Activity |
Write every entry out again with no changes, and leave the images behind.

########

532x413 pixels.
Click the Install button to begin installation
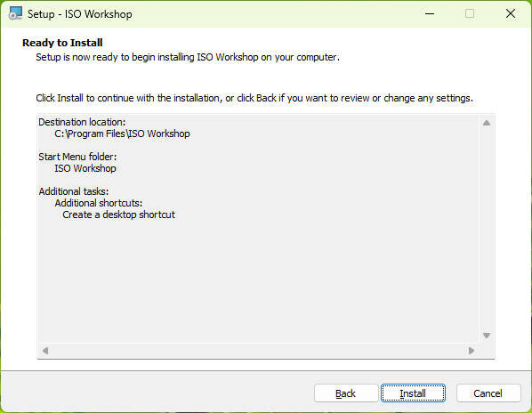pyautogui.click(x=413, y=393)

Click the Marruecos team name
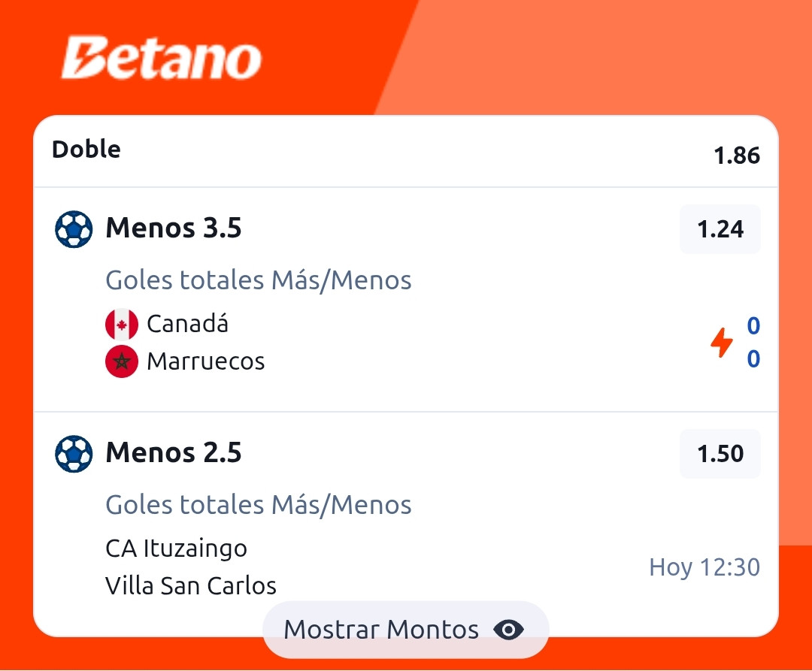[205, 361]

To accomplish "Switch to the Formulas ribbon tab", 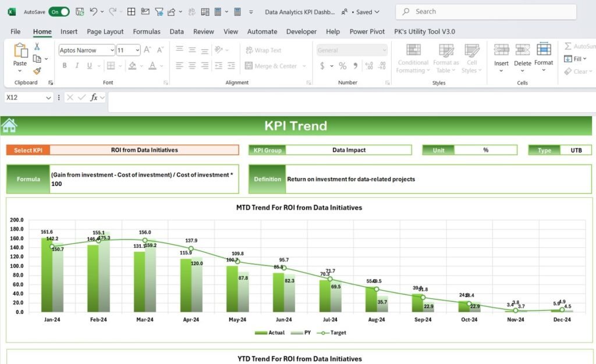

########

Solution to this task |
532x413 pixels.
Click the Install button to begin installation
pyautogui.click(x=413, y=393)

Click the Marruecos team name
[205, 361]

To accomplish "Switch to the Formulas ribbon tab", 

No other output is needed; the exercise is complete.